— Start —

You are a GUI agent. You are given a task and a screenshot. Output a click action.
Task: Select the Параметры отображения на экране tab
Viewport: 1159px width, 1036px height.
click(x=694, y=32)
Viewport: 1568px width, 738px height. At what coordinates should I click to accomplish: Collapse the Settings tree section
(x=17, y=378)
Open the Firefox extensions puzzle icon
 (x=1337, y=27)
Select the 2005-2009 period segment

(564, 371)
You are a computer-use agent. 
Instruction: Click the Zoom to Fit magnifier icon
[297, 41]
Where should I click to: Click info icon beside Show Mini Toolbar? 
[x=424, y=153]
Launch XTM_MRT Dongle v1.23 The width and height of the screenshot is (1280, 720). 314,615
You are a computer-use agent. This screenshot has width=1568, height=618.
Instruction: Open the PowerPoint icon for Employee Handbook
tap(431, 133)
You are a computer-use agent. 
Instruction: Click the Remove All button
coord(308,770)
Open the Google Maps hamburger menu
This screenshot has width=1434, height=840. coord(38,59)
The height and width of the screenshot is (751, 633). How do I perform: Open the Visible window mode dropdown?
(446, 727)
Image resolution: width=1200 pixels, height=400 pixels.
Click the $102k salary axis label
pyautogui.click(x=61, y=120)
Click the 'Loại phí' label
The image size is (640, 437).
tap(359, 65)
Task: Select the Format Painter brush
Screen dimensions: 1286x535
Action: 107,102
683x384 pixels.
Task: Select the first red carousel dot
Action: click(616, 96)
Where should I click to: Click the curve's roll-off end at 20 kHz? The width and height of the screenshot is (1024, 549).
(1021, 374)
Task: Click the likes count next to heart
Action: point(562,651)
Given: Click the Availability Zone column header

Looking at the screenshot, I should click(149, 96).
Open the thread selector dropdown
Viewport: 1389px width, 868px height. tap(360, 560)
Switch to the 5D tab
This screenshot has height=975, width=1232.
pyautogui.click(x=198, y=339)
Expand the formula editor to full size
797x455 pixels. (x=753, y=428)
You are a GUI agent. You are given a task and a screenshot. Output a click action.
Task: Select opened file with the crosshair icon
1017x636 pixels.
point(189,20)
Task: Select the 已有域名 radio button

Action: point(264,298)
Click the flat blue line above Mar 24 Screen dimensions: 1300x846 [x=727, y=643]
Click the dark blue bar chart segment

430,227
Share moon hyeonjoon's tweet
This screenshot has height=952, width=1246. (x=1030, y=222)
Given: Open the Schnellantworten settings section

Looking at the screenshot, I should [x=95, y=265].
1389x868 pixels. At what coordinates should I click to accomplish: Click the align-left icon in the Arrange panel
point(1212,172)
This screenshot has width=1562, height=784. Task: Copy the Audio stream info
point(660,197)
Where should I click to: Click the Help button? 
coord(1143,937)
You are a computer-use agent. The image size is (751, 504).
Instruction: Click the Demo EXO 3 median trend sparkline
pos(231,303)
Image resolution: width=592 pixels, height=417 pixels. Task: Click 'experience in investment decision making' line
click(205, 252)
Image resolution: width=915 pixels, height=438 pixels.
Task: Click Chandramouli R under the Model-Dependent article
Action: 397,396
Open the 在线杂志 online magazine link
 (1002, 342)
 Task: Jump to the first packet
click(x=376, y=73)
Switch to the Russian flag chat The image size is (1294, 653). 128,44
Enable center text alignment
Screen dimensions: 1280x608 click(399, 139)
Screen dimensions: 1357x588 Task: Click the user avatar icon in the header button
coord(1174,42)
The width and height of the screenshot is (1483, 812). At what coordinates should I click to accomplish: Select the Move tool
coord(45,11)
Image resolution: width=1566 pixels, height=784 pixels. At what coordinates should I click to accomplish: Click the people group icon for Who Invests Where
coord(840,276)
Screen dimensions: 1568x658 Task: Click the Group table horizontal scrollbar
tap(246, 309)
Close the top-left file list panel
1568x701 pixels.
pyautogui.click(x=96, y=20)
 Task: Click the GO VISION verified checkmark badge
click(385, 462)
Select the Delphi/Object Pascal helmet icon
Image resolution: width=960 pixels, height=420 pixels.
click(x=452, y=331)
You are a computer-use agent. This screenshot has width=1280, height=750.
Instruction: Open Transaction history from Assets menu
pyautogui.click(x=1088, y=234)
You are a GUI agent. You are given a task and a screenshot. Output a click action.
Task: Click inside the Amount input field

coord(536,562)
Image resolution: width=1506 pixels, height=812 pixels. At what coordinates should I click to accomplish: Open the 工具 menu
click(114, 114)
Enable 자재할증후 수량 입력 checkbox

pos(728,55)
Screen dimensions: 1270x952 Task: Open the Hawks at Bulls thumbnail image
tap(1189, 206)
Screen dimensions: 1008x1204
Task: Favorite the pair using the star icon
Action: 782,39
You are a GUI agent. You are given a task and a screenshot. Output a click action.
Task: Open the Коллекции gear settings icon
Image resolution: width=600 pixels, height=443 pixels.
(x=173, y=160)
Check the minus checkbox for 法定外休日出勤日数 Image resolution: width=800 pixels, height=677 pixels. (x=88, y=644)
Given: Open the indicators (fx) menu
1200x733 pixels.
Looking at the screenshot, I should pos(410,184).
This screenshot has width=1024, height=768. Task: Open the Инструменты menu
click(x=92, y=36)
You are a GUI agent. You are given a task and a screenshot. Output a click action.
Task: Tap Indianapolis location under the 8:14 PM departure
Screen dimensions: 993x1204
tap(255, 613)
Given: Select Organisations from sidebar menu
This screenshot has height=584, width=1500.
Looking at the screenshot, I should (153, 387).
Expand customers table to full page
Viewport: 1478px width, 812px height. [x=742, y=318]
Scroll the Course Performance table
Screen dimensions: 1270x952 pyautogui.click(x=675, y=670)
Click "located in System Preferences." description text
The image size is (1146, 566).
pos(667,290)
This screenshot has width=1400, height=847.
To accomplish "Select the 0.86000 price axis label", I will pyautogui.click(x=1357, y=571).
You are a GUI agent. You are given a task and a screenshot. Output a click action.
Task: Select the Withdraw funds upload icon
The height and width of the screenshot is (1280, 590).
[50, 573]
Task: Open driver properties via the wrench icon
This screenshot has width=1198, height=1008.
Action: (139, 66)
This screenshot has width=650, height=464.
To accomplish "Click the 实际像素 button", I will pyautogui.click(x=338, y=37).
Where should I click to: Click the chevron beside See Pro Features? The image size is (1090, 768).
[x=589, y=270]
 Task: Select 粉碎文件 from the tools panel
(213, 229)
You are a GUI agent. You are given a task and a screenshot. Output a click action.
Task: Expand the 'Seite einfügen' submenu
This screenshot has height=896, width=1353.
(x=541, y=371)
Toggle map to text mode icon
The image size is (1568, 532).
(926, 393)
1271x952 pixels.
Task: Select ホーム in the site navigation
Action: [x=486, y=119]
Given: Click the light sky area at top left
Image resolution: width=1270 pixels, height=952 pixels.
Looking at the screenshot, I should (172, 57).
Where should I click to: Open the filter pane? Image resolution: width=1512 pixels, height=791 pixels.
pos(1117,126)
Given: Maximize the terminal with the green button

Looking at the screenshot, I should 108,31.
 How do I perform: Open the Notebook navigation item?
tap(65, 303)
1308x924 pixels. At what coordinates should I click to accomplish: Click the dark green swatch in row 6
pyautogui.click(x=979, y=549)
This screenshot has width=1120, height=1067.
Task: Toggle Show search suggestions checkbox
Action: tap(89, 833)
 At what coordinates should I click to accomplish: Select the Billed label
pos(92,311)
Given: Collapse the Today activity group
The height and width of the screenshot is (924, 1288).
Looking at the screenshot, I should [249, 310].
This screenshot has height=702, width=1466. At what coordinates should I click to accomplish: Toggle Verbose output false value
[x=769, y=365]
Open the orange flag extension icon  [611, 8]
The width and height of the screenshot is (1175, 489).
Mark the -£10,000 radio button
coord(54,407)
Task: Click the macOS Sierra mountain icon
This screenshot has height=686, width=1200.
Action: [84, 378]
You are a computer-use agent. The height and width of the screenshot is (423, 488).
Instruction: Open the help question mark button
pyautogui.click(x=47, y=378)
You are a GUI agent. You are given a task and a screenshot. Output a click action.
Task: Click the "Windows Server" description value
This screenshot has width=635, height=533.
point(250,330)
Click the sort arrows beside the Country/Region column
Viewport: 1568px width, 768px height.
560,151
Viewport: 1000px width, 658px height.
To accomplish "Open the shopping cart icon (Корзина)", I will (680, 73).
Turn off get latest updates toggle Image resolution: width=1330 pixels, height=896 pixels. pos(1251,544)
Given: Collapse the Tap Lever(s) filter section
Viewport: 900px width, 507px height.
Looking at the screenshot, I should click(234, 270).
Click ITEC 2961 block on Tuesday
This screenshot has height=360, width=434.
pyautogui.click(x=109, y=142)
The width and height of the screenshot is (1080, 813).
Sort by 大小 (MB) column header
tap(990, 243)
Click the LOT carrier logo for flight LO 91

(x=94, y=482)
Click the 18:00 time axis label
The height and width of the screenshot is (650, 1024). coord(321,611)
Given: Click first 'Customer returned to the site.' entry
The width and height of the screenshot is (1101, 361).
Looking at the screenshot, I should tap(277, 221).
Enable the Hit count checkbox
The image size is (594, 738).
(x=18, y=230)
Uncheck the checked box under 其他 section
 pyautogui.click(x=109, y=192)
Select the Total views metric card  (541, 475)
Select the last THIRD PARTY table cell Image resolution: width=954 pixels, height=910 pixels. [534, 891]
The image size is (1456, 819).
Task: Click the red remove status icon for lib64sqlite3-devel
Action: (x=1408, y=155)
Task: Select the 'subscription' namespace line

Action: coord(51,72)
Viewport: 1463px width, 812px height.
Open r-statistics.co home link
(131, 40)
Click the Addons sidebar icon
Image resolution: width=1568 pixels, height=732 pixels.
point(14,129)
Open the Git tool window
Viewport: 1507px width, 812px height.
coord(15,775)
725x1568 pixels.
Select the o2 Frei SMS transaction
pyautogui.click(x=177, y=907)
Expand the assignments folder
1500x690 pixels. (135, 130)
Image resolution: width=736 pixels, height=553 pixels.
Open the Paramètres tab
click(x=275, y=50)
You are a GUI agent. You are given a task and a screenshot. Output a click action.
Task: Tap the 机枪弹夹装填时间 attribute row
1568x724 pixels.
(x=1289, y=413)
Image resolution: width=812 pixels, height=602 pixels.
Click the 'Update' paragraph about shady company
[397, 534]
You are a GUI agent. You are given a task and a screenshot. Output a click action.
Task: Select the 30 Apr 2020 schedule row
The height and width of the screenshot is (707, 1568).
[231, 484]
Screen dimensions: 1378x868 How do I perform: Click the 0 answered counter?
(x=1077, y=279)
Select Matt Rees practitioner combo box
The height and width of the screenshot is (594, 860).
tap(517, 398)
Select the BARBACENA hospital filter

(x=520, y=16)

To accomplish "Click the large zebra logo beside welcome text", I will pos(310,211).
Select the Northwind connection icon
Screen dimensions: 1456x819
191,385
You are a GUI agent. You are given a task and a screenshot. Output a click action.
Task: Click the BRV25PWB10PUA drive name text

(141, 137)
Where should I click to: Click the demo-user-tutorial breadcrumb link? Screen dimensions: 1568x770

— End —

### EXERCISE DESCRIPTION
Count the lines in the items above that contain the string "section", with case counting, and reply with the number alone.

### TASK SOLUTION
4